*** DATA UNDER STUDY Section Begins ***

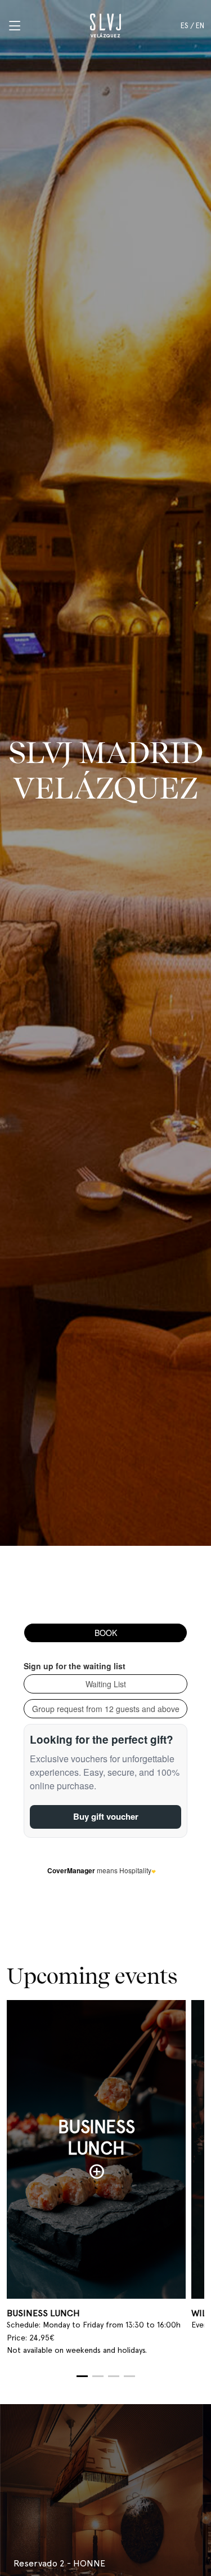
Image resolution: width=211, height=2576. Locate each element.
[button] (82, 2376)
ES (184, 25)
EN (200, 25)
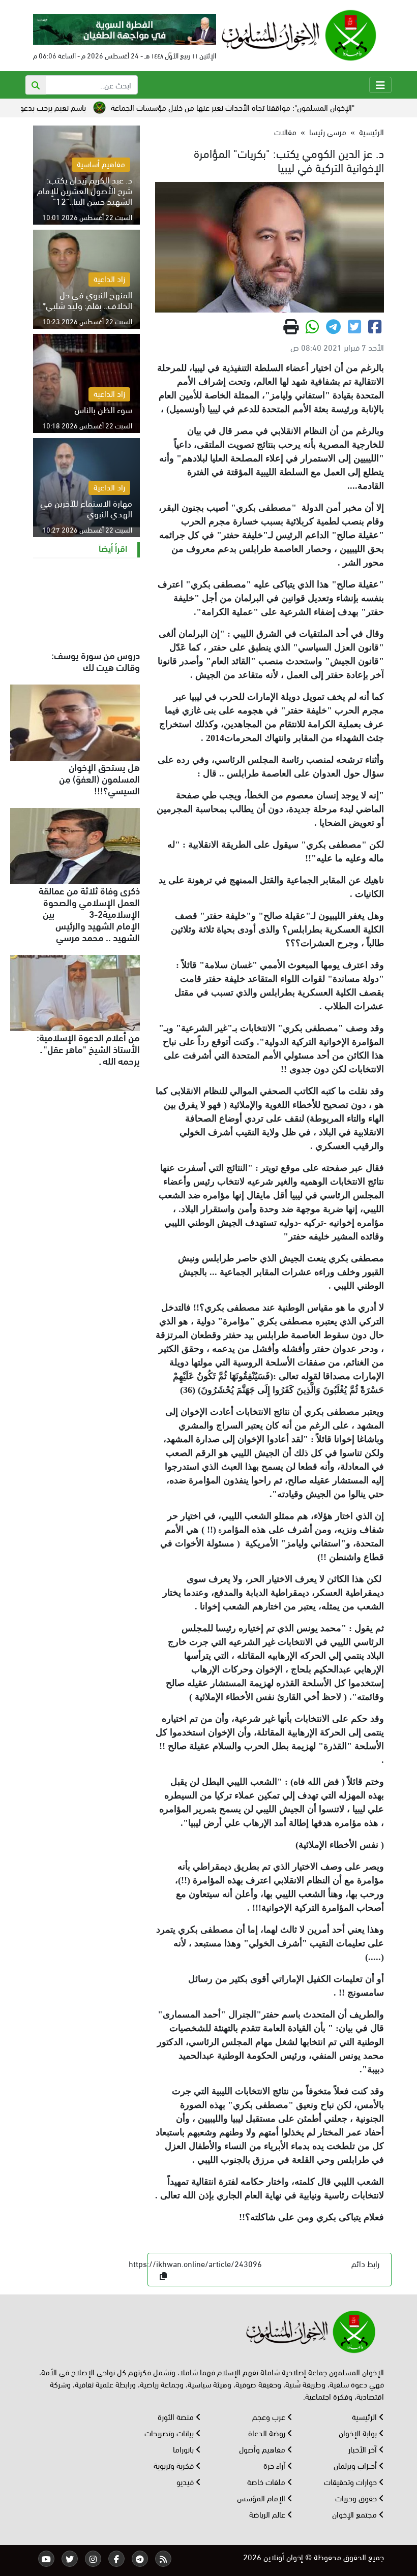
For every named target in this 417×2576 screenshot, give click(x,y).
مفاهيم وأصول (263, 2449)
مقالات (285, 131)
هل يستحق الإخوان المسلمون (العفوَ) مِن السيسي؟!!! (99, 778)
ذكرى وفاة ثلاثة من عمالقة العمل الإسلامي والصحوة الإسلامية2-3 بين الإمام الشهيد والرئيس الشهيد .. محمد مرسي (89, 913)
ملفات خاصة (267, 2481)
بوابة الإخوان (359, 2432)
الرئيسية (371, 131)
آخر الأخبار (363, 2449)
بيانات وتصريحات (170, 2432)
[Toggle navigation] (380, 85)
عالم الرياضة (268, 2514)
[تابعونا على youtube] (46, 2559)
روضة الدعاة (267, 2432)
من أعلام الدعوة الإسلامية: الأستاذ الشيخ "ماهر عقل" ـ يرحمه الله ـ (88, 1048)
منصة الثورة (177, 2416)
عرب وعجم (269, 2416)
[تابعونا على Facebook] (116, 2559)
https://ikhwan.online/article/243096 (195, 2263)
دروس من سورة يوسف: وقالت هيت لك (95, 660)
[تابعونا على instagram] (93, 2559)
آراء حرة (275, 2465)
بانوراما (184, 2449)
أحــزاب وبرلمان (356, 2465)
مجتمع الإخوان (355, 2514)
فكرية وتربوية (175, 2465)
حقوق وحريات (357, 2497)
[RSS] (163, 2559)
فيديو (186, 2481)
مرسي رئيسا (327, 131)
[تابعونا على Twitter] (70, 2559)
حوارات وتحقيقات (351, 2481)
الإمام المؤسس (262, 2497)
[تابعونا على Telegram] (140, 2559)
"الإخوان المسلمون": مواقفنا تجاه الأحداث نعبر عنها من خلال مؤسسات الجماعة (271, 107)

*** DATA UNDER STUDY Section Ends ***

> _PROBLEM REQUIREMENTS_: Each line of the records above that includes the string "تابعونا" should be counted. Report the total alone.

> _WRITTEN ANSWER_: 5